Technology

Posted on March 13, 2019 by staff

Telecoms firm plans to double turnover to £100m+

Technology

The boss of fast-growing telecoms firm Elite Group says a shortage of good businesses is preventing him spending the £24m war chest set aside to acquire other companies.

Entrepreneur Matt Newing wants to double turnover at Chorley-headquartered Elite Group to more than £100m inside three years and thinks most of the growth will come through acquisition.

But Newing told BusinessCloud: “There’s not that many good businesses out there. We look at quite a few and that’s the challenge, there’s nothing that we’ve wanted to buy yet that we haven’t bought.

“What you don’t want to do is buy a product and spend the time developing it and then having to run it out from cold.

“We want to buy businesses that are already doing these things, already got the expertise and knowhow and we can scale those products for them.”

Elite Group’s latest set of accounts saw it grow turnover to £52m for the 12 months to July 2018, with profits of £7.5m profit. It currently employs 180.

Newing wants to double turnover by 2022 and secured a £30 million refinancing deal in October 2018 from Lloyds, with the aim to grow the business through acquisitions.

The founder of the business is on a mission to find ‘scalable and disruptive’ companies, especially IT and hosting businesses along with firms who are dealing with ‘anything mobile that’s got sexy add-ons’.

Elite Group specialises in providing unified communications and cloud IT services.
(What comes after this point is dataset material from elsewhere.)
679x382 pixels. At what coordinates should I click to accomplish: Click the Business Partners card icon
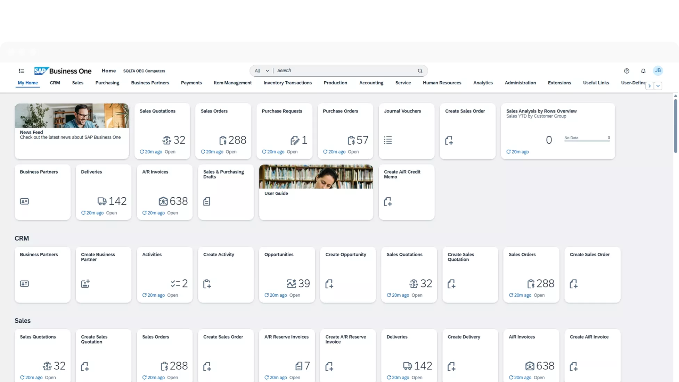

They also have offices in Staffordshire and London.

Elite’s latest acquisition – its 16th since 2008 – was Support Span Group (trading as HighSpan) in January 2018. Support Span Group is a specialist provider of telephony system solutions, with expertise in converged voice and data networks.

Newing told BusinessCloud that they’d seen up to 15 businesses since the start of this year, but were yet to carry out any purchases.
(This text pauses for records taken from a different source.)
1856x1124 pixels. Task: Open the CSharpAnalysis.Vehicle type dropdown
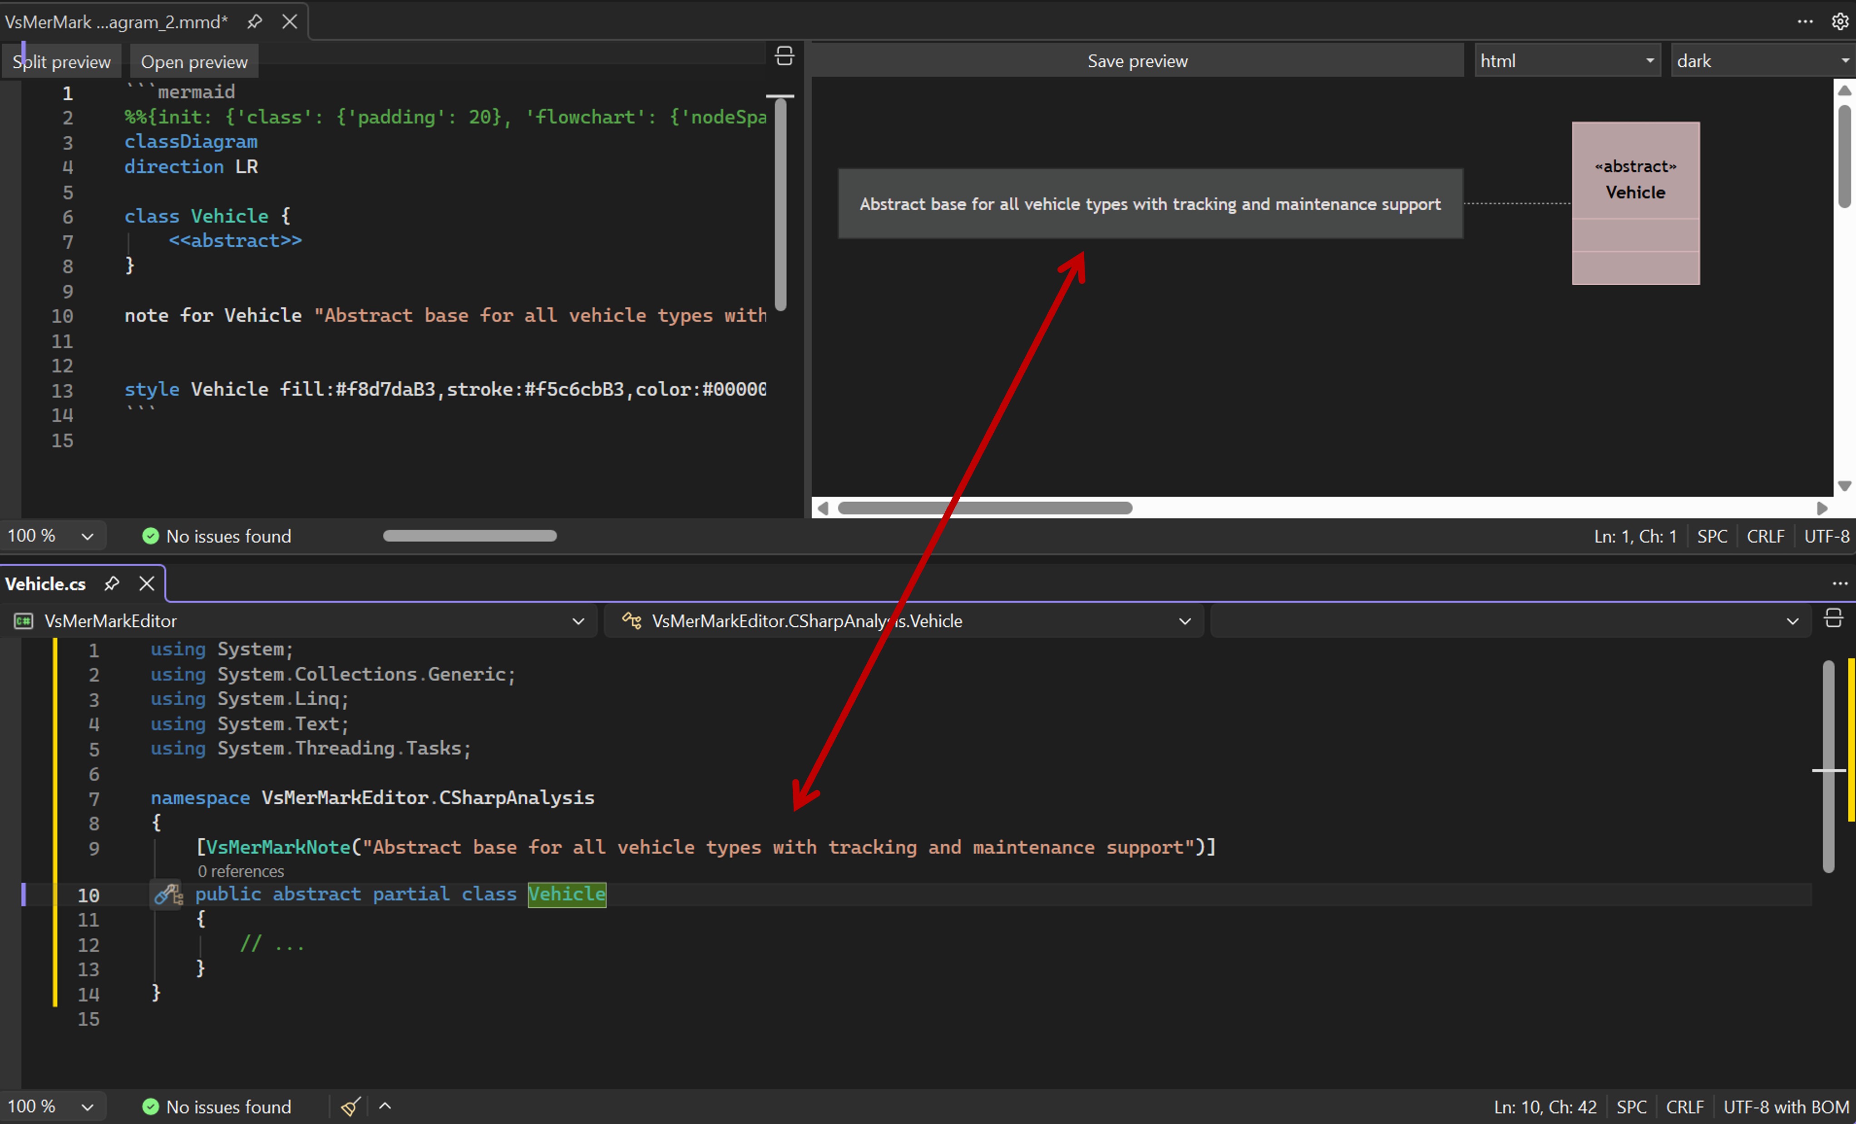coord(1184,622)
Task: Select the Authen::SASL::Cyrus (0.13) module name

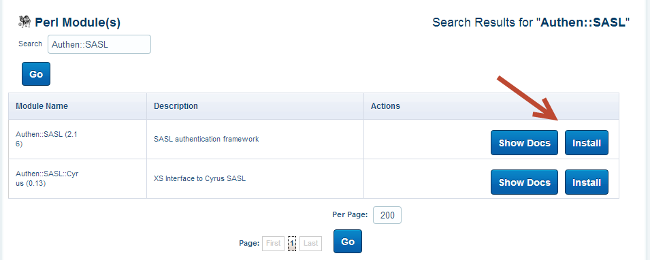Action: click(x=47, y=178)
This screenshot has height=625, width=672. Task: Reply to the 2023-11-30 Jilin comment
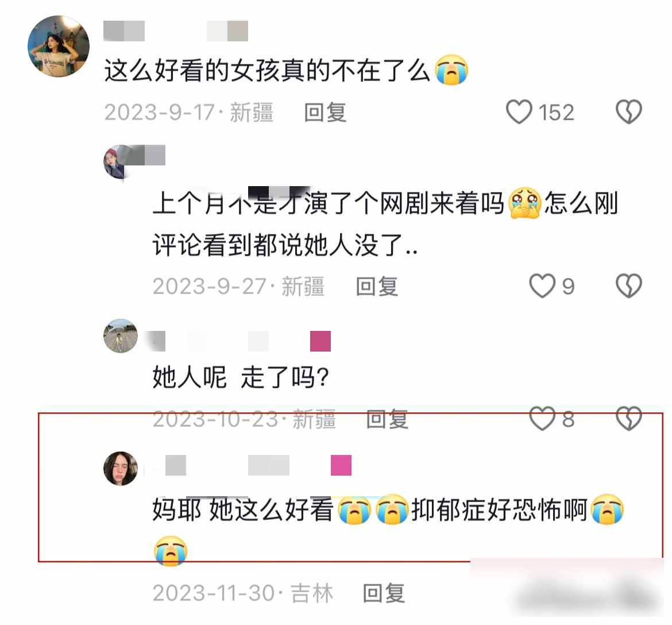click(x=384, y=593)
Speaking about the Elite Group, Newing said: “Our clients have most things with us now. It means we’re the one point contact for everything because we’re controlling their fibre into the building, controlling the firewalls, controlling the IT, so if they’ve got a problem they just ring us.
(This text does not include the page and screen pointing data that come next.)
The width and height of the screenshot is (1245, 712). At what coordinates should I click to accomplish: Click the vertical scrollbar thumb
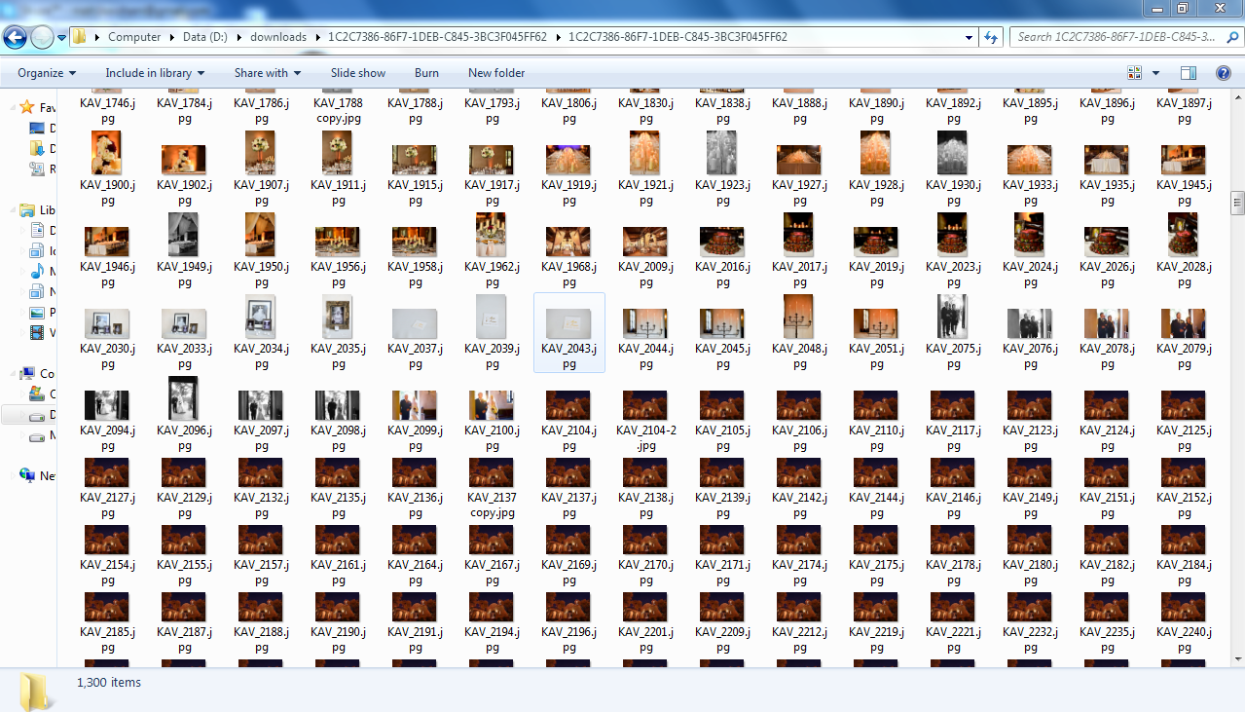1237,203
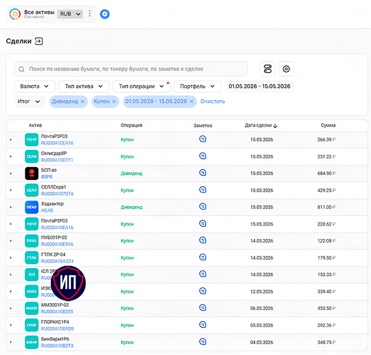Remove the date range filter chip

192,101
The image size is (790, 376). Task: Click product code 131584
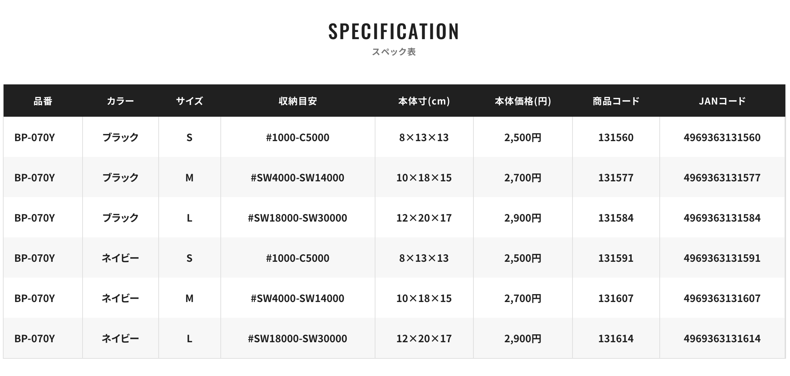point(616,218)
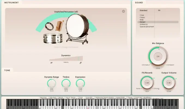This screenshot has height=109, width=185.
Task: Click the Timbre knob
Action: 66,83

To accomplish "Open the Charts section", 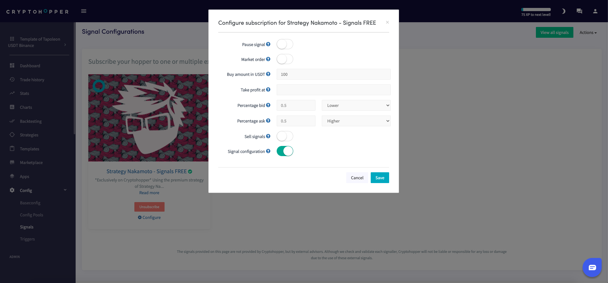I will [26, 107].
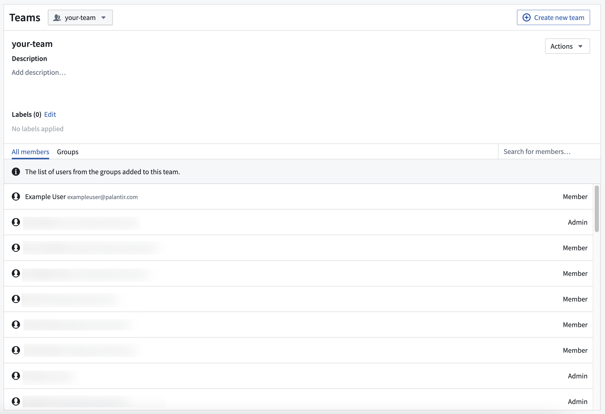Image resolution: width=605 pixels, height=414 pixels.
Task: Click the Search for members field
Action: pos(549,152)
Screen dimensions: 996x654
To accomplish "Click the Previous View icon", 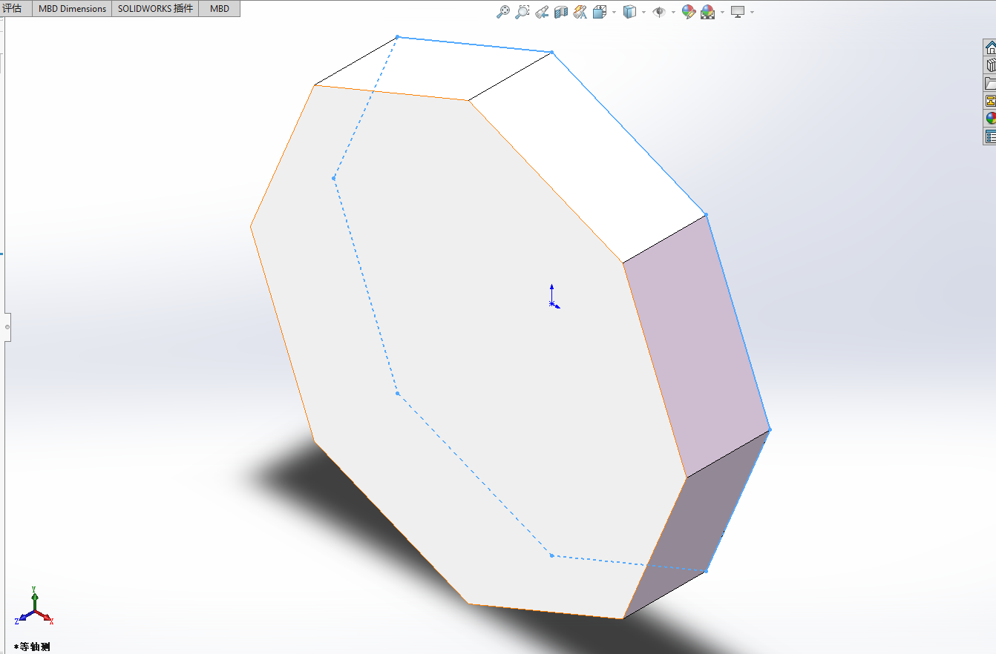I will [x=540, y=12].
“Whereas before they might have had to ring BT and a local IT provider, and then whoever was hosting them.

“We are going toe-to-toe with some of the big boys – we’re basically taking on BT and Vodafone.”

The 46-year-old set the business up in 2000 but said he’s not lost any of his enthusiasm and is remains a keen angel investor.

“You still need to kill,” he said. “That’s why we’re doing it, it’s for the buzz and the kill.”